Jan 30, 2012
Gathered around the dinner table eating a homemade meal is a favorite tradition in our family. Hubby will ask about my day and I share with him the mundane tasks I accomplished. You know I washed the clothes, vacuumed, wiped bottoms, said no about 1,000 times over and during nap time tried to put back together a house destroyed by two curious little boys. That's my day every. single. day. After sharing my day it's his turn to share his. His day usually consists of discovering new ways to save his company hundreds of thousands of dollars, meeting with fun people, jet setting all over the world in first class, and sometimes a few rounds of golf. He's valuable to his company and gets recognition for his hard work. He's relevant to people.
Lately I've been finding longing for that type of freedom, longing for that kind of value. I feel trapped behind diapers, laundry, meals, and other mundane tasks.
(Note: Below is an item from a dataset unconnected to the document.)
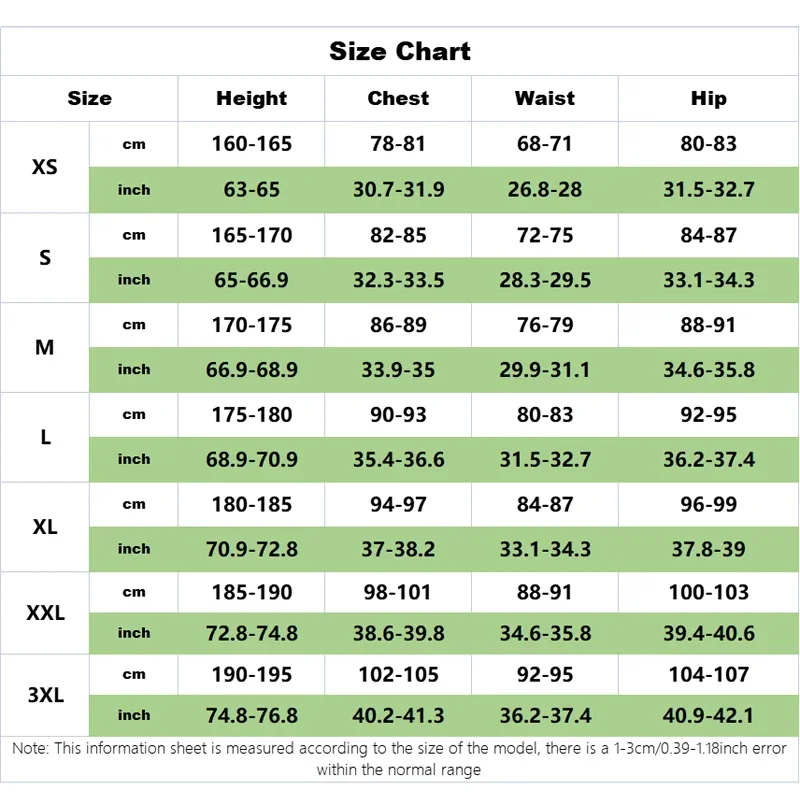
Task: Click waist cell 29.9-31.1
Action: coord(545,370)
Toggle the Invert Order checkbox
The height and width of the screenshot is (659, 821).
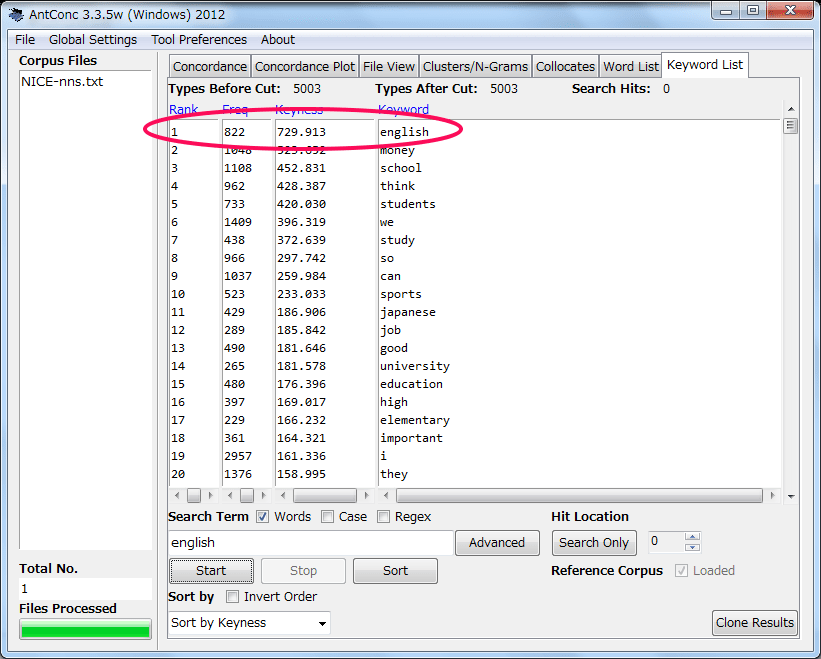click(231, 596)
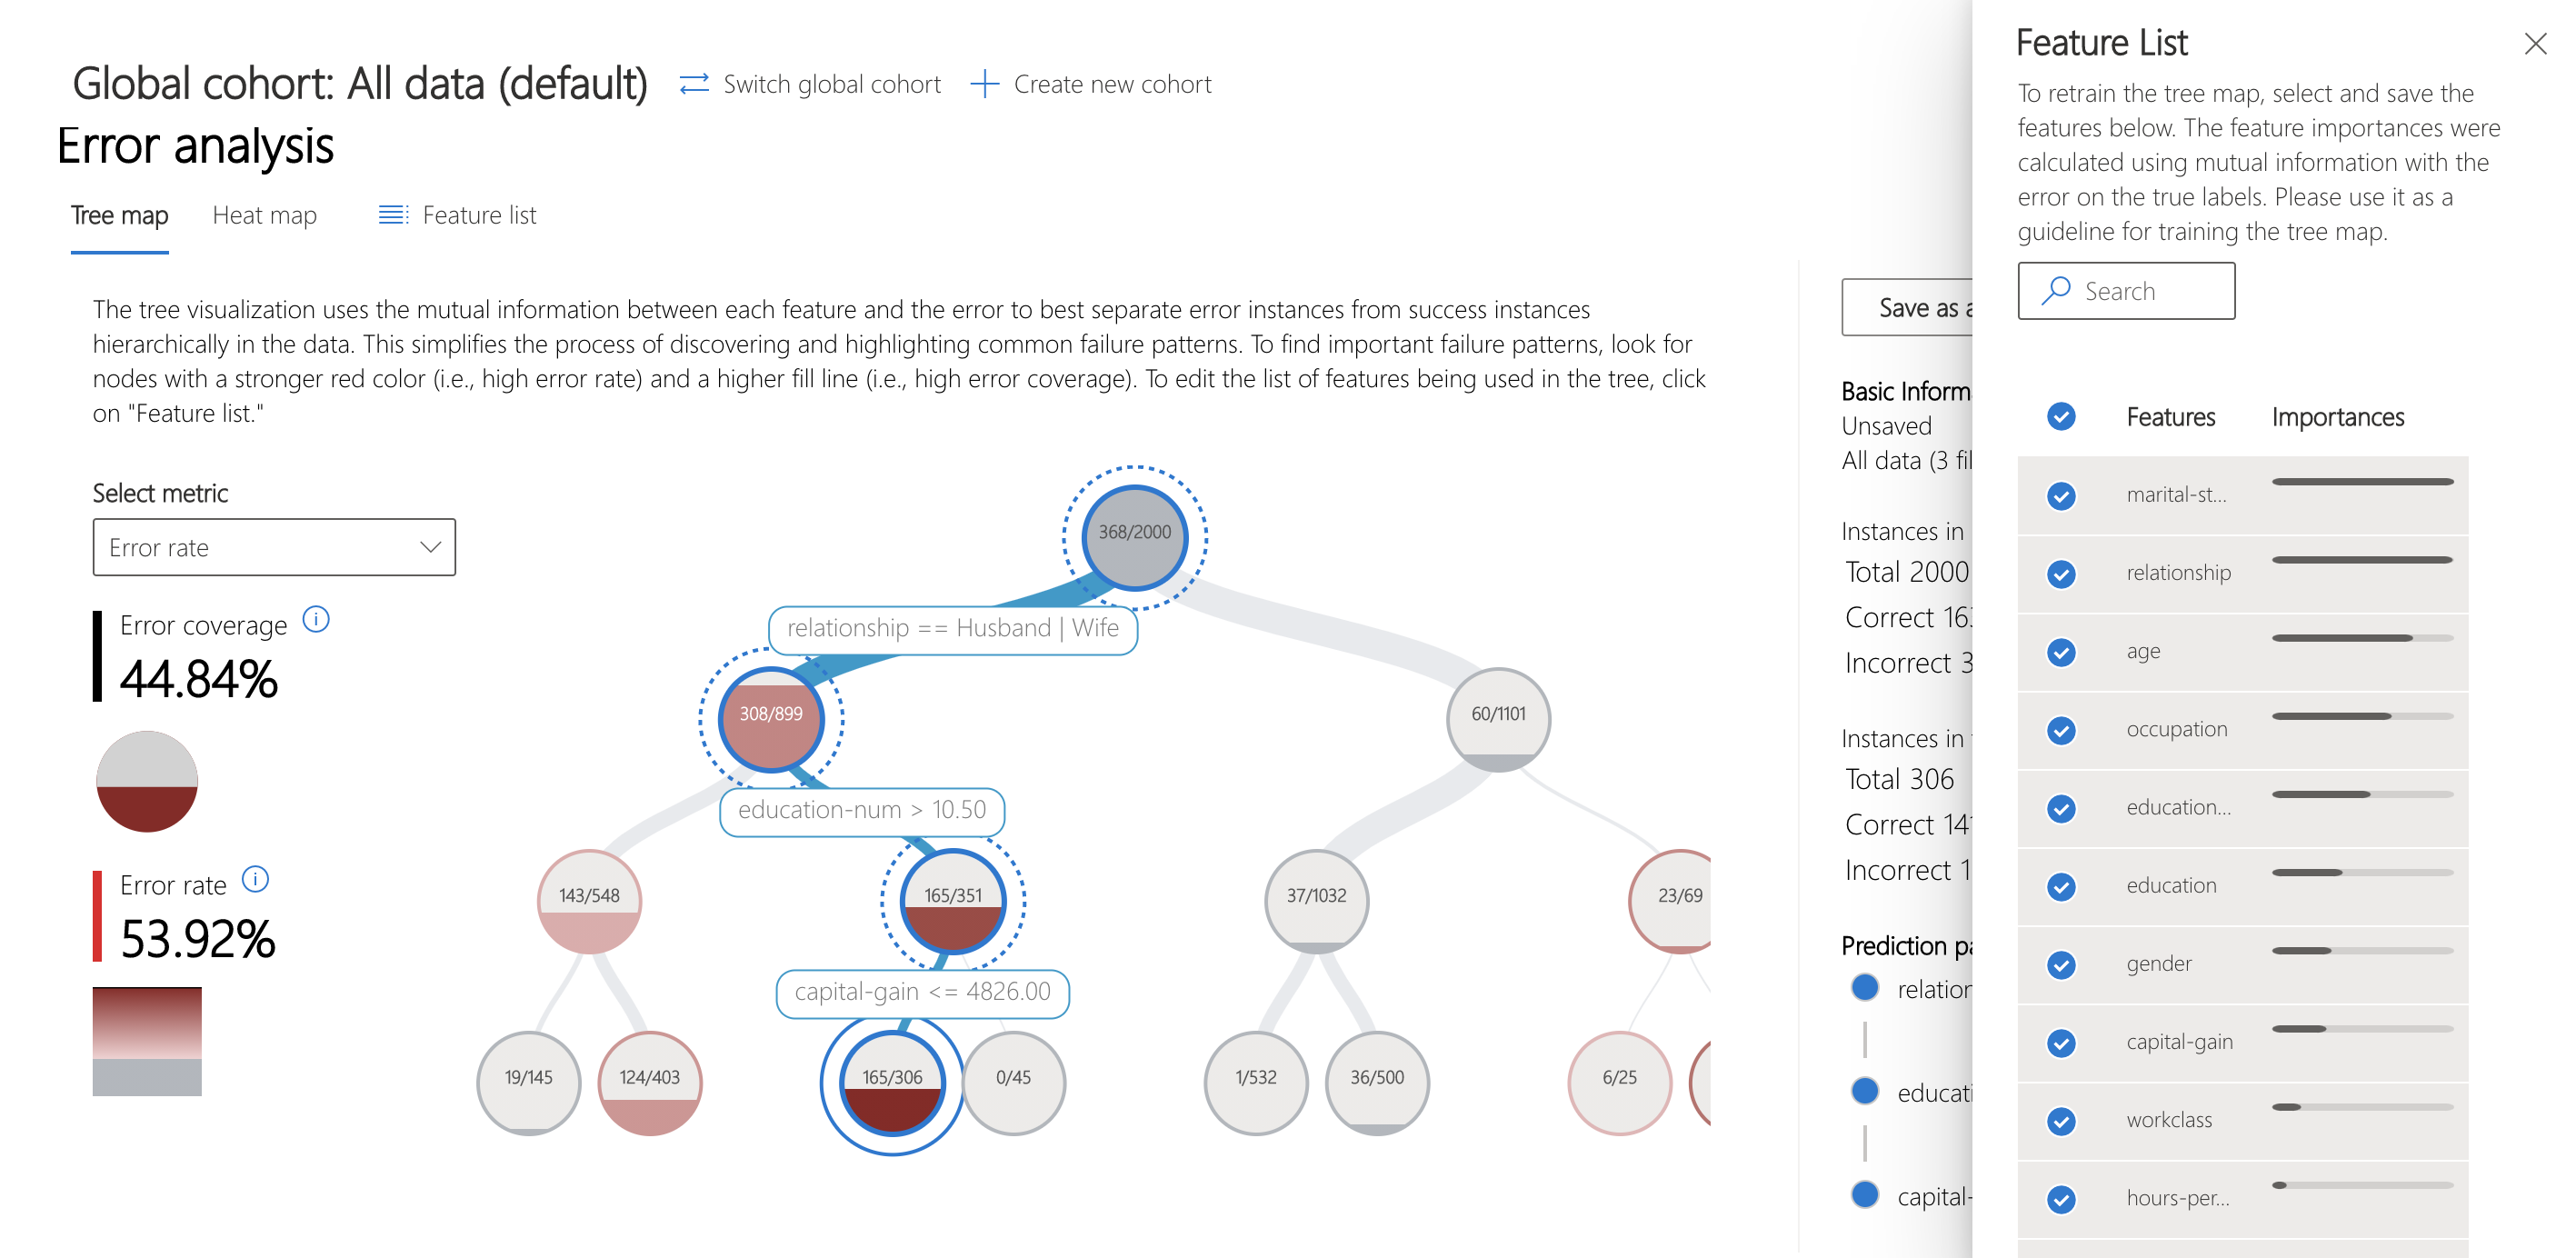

I can't go to the grocery store any time I feel like it, heck I can barely find the time to wash my hair! (yes, I take baths but washing my hair is whole other luxury) It's so frustrating to hear my sister say, (who is single without children) "Well, this is the life you wanted."
That's true. I longed for this life and I wouldn't trade my boys for the world. I love them so much!! But today, today I'm struggling. Today Satan is pulling out all the stops. He's telling me that as a stay at home mom I am nothing more than a babysitter. That I hold no value. I know that these are lies. I know that God's calling is for me to stay home with my boys to instill God's truth in their hearts. And I know that, that will have a generational impact. I know all those things...
But that doesn't mean that I'm not human. That doesn't mean that I don't find myself struggling with a little bit of jealousy towards my husband when I hear of his adventurous and important role in the business world. Sigh... I am not perfect and with God's strength I will get past this slump. Now back to wiping noses and bottoms.
Have you ever felt like this?
Edited to add: Those that know him in real life already know this but I wanted to make it clear to others that don't. My husband is an incredibly encouraging man. Who daily praises my hard work at home and prays faithfully for his family. I am incredibly thankful for his job and for his leadership in our home.